Highway 22 (כביש 22), also known as the Bay Highway, is a suburban freeway in the Haifa metropolitan area connecting downtown Haifa with the city's northern exit to the Krayot. From there it continues northwards as a bypass of the Krayot, providing an alternative route to Highway 4.

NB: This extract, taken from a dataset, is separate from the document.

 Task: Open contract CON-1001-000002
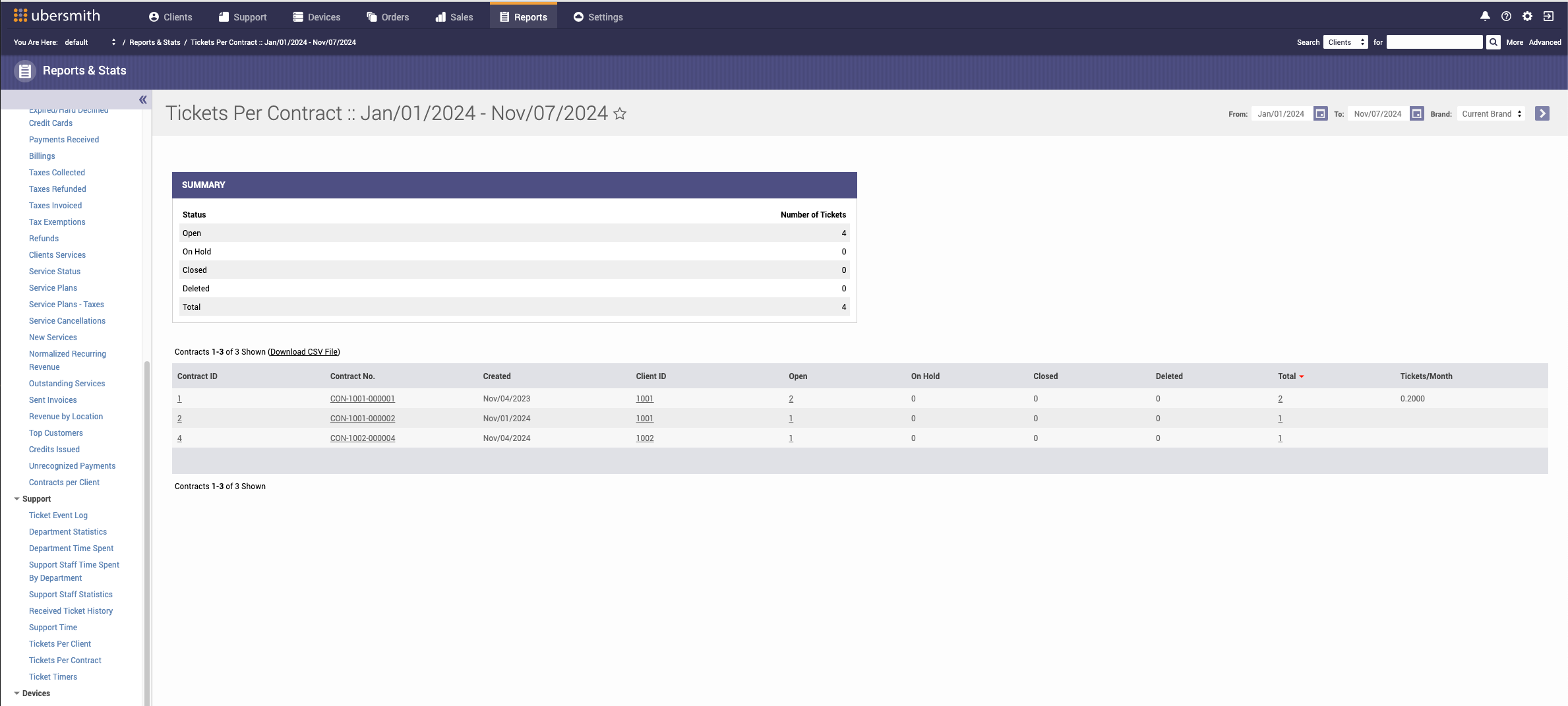[x=363, y=419]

The highway is divided into two parts:

- The Kishon Road is a 5 km long urban section from the Hiram interchange in downtown Haifa to the Yigael Yadin interchange. The first stage of the Kishon Road was built by Haifa's municipal Yefe Nof company and opened in 2005. The Mevo Carmel Interchange opened on January 12, 2010, eliminating a dangerous railway crossing on the way to the Krayot.
- The Krayot Bypass is a 12 km long suburban section bypassing the Krayot area. There have been plans to create an alternative road to the congested Haifa - Acre road since the 1970s, however financial and bureaucratic issues prevented these plans from being realized for several decades. Shapir Marine and Civil Engineering Ltd. won the tender to construct this part of the highway, work on which commenced in 2010. The entire cost of this segment is estimated at NIS 1.9 billion (approximately US$500 million in 2010 dollars) and was managed by the National Roads Authority. Other works in the vicinity of the highway included the construction of connections from the highway to the Carmel Tunnels and Highway 75 and improvements to Highway 4 from the Karey Na'aman interchange to just south of Acre. The southern part of the Krayot Bypass, from Haifa to the Bialik Interchange was completed mid-September 2012, ahead of schedule. The last section leading to Karei Na'aman Interchange was completed in March 2013. A direct connection between the highway and the Carmel Tunnels (Highway 23) was completed in March 2014.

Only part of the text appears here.